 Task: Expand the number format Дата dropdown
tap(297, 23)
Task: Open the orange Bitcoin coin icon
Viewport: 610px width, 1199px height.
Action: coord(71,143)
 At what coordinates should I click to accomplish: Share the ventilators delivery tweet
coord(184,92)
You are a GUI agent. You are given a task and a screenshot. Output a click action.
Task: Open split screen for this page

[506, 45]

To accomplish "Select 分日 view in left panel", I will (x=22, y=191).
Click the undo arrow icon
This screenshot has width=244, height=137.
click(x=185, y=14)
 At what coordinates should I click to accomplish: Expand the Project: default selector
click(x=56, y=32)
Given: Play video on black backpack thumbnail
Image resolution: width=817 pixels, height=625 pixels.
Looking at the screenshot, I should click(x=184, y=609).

---

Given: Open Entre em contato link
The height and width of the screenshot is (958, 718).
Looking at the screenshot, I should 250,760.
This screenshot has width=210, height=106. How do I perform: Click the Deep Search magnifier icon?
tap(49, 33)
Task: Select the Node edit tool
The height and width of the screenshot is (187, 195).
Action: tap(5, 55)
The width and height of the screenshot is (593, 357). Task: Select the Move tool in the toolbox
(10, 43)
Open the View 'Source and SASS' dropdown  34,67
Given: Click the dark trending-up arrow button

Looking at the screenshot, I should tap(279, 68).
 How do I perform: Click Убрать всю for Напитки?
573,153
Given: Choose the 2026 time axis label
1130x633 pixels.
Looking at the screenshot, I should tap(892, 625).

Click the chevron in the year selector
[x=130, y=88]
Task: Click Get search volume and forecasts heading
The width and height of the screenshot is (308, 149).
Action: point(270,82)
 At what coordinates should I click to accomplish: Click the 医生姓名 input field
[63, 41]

---

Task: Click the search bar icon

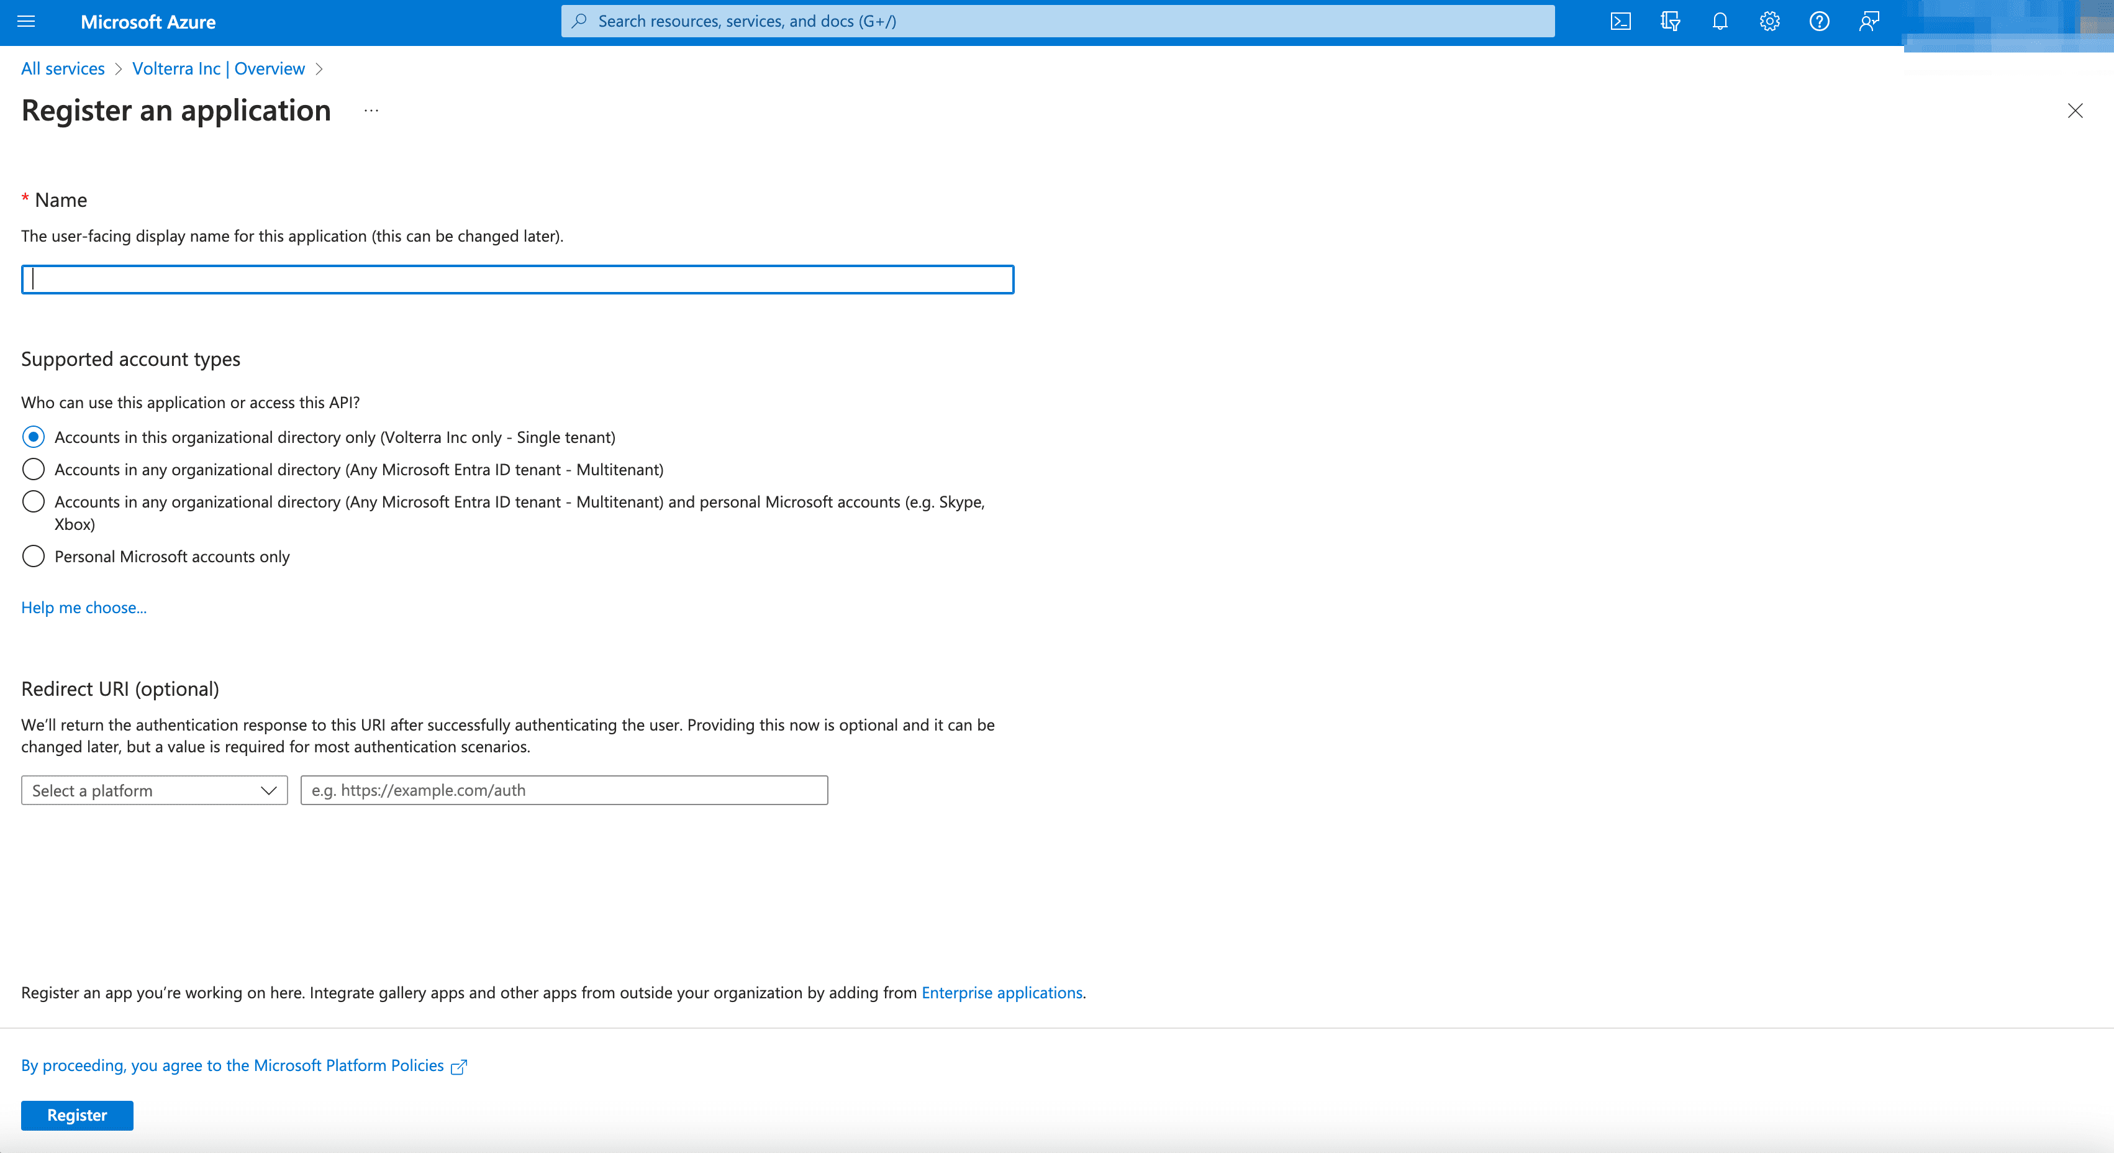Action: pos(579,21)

** TASK DETAILS **
Rewrite the rows from the one containing "Given: Open Entre em contato link" down to the one containing "Action: tap(5, 55)", changing "Node edit tool" to "Path edit tool" and leaving everything else as it is.

** EXERCISE SOLUTION **
Given: Open Entre em contato link
The height and width of the screenshot is (958, 718).
Looking at the screenshot, I should 250,760.
This screenshot has width=210, height=106. How do I perform: Click the Deep Search magnifier icon?
tap(49, 33)
Task: Select the Path edit tool
The height and width of the screenshot is (187, 195).
Action: tap(5, 55)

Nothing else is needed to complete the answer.